Introduction

This article is a continuation of Parsing Markdown and Performing Custom Output in C# (Using markdig).

The tool mentioned in the above article, which converts Markdown to PPTX, creates PPTX files using the OpenXML SDK. I initially struggled greatly with using this OpenXML SDK, so this article will focus on that part.

The tool that converts Markdown to PPTX is available on GitHub.

What is OpenXML?

It’s a file format used since Office 2007, consisting of XML files bundled into a zip archive.
Therefore, by changing the file extension to .zip and then unzipping it, you can view the XML files inside. Unlike the previous binary format, it allows creation even in environments where Office is not installed.

Development Environment

Here’s the setup:

Windows 10
Visual Studio 2017
C#
.NET Standard 2.0 Class library

About OpenXML SDK

I referred to the following official website for the OpenXML description method: https://docs.microsoft.com/en-us/office/open-xml/open-xml-sdk

However, understanding it solely from the explanations on the above site likely takes considerable time. Therefore, if you plan to use the OpenXML SDK from now on, I recommend the following method.

Open XML SDK Productivity Tool

https://www.microsoft.com/en-us/download/details.aspx?id=30425

Using this tool, you can inspect the internal structure of a specified OpenXML format file (like xlsx or pptx).
What’s also helpful for tool creation is the feature that displays the necessary C# code to create the loaded file in the right-hand pane.

So, by creating a file with the content you want to implement, loading it, and examining the C# code, the possibility of creating something functional, even without 100% understanding, increases significantly.

I used this to find the code I needed by looking at small differences.

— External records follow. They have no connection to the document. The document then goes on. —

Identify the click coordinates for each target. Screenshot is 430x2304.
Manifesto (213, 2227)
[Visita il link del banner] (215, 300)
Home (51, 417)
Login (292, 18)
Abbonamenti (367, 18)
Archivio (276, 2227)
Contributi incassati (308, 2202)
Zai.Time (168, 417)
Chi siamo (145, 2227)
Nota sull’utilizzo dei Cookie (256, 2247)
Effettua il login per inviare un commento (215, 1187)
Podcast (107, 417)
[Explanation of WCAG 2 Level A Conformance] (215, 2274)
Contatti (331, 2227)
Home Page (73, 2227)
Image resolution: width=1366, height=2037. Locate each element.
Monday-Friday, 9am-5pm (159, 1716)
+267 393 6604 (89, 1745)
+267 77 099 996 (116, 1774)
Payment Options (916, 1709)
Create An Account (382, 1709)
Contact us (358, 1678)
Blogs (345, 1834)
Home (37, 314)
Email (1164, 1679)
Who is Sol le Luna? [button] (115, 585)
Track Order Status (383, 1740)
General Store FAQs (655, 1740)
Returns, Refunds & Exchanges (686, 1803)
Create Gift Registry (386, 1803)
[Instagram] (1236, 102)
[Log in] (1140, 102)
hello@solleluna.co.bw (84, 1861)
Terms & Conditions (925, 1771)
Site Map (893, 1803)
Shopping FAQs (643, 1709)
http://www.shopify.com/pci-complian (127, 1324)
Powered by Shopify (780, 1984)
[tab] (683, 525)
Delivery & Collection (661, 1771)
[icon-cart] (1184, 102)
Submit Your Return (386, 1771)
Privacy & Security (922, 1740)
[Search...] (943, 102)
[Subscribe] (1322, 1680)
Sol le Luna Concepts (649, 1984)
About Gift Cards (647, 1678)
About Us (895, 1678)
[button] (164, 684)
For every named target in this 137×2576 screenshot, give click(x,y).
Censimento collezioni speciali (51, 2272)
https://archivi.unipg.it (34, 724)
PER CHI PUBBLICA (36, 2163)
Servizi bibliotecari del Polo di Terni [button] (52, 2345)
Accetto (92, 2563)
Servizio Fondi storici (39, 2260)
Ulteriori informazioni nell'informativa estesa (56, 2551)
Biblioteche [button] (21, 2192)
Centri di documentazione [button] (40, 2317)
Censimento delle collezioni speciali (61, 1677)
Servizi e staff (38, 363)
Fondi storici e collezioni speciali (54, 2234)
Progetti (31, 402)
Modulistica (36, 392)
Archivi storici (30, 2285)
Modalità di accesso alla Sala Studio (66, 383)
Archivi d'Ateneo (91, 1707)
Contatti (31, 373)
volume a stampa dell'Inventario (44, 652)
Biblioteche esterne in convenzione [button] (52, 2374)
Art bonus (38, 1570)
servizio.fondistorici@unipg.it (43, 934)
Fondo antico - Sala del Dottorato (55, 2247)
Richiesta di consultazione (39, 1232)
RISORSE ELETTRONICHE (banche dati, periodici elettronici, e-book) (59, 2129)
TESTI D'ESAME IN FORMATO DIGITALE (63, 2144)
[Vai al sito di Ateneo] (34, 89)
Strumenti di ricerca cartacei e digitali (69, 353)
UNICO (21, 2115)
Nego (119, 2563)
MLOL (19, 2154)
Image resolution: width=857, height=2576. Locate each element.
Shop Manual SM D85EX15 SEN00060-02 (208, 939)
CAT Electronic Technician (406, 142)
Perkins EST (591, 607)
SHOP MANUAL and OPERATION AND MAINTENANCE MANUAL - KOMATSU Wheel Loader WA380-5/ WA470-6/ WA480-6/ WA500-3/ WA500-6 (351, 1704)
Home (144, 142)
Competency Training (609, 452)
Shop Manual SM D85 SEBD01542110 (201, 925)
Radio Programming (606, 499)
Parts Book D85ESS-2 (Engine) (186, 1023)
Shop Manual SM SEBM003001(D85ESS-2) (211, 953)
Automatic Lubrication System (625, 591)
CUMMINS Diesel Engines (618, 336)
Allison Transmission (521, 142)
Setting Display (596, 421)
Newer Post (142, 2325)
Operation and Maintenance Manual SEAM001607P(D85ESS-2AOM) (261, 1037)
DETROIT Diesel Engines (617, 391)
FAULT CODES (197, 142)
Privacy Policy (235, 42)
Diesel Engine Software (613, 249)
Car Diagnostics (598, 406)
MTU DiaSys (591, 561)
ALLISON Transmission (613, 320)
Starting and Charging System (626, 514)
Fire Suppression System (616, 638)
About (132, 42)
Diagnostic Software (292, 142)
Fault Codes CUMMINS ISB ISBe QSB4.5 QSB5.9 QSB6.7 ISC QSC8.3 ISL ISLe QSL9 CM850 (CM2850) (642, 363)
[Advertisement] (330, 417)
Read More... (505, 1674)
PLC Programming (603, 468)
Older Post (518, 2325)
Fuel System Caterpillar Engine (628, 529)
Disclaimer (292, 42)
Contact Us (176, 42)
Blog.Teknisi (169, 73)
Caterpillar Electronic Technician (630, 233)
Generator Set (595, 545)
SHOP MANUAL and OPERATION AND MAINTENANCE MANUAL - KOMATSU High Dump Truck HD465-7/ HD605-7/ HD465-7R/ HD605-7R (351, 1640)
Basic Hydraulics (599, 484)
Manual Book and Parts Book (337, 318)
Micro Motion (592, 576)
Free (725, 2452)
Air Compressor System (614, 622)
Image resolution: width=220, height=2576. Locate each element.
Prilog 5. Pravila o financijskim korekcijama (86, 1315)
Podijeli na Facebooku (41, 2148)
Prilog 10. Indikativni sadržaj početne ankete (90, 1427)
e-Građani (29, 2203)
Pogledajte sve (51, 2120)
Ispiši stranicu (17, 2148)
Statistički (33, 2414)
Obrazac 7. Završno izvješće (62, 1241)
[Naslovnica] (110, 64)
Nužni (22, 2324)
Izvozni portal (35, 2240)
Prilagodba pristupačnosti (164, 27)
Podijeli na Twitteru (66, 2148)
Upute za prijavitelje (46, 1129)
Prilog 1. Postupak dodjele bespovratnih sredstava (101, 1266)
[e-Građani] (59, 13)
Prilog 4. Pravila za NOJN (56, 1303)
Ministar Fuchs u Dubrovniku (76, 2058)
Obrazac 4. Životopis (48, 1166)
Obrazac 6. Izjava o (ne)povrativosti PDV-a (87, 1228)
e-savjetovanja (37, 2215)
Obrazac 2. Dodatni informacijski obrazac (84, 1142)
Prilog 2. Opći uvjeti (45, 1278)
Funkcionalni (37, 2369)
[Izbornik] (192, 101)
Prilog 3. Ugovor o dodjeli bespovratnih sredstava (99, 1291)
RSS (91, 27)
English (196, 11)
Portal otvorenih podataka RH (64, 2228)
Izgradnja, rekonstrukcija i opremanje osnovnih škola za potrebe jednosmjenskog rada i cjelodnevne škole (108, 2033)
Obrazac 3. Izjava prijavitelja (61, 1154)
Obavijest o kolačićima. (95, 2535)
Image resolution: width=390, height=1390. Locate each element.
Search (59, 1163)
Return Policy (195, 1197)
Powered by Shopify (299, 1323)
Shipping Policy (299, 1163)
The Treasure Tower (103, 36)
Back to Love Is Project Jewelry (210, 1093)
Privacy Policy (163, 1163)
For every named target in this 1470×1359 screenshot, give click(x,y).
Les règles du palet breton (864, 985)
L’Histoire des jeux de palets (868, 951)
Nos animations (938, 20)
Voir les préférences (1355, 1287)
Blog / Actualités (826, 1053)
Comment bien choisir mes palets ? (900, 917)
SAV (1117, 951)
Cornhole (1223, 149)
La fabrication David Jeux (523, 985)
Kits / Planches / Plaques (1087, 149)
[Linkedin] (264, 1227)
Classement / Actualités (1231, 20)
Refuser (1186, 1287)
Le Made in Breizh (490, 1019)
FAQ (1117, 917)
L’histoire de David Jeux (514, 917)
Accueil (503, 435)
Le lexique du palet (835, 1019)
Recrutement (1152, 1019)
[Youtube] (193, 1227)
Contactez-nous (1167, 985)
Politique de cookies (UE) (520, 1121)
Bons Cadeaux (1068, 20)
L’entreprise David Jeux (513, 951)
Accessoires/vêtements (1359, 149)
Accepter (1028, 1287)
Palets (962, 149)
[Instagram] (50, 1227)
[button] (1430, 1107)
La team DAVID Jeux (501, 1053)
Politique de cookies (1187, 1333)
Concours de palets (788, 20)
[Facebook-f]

Example: How to find out how to make text bold

Place only one text element in a newly created pptx file and check the C# code.
Copy the above pptx file, make the text part Bold, and check the C# code.
Compare 1. and 2.

Explanation of PowerPoint’s OpenXML Class Structure

Basically, using the method described above with the Open XML SDK Productivity Tool allows you to create the functionality you want, so the discussion could end here. However, I will write down the class structure I investigated below, partly as a personal memo.

The class structure of OpenXML files is quite large, so I’m focusing only on the important parts.

Overall Structure

First, the overall structure.

To create a PPTX, you’ll mostly interact with SlidePart and SlideMasterPart at the bottom of the diagram.
The division of responsibilities is roughly: SlideMasterPart for overall slide settings (like slide size), and SlidePart for individual slides. ThemePart is manipulated when changing the visual design. Although not shown in the diagram, if you use slide layouts, you’ll also touch SlideLayout. (The feature I created uses the Blank style sheet for all slides except the first title sheet, so I haven’t touched slide layouts.)

Slide

Next is the slide. Since it corresponds to a single slide in PowerPoint, the number of SlidePart class instances equals the number of pages.

The diagram above extracts only the classes that become important when implementing the following features:

Placing text boxes
Inserting images
Inserting tables

Basically, all objects placed within a slide seem to hang under ShapeTree.
The most frequently used text box corresponds to Shape under ShapeTree in this diagram.
Picture represents images, and GraphicFrame represents tables.

ImagePart and HyperlinkRelationship, which hang under SlidePart, are not under ShapeTree. This is meaningful because, in OpenXML, images and hyperlinks have their actual substance embedded separately from the drawing objects. When used, the substance’s ID is referenced to paste the image, etc.
Therefore, if the same image file is used in multiple places, there will be multiple Pictures referencing a single ImagePart.
However, since these are all under SlidePart, it seems necessary to add another ImagePart when adding an image to a different sheet (can references span across sheets…?).

Shape

Next is Shape. Although I only used text boxes this time, judging by the name, I assume other shapes are handled in this part as well.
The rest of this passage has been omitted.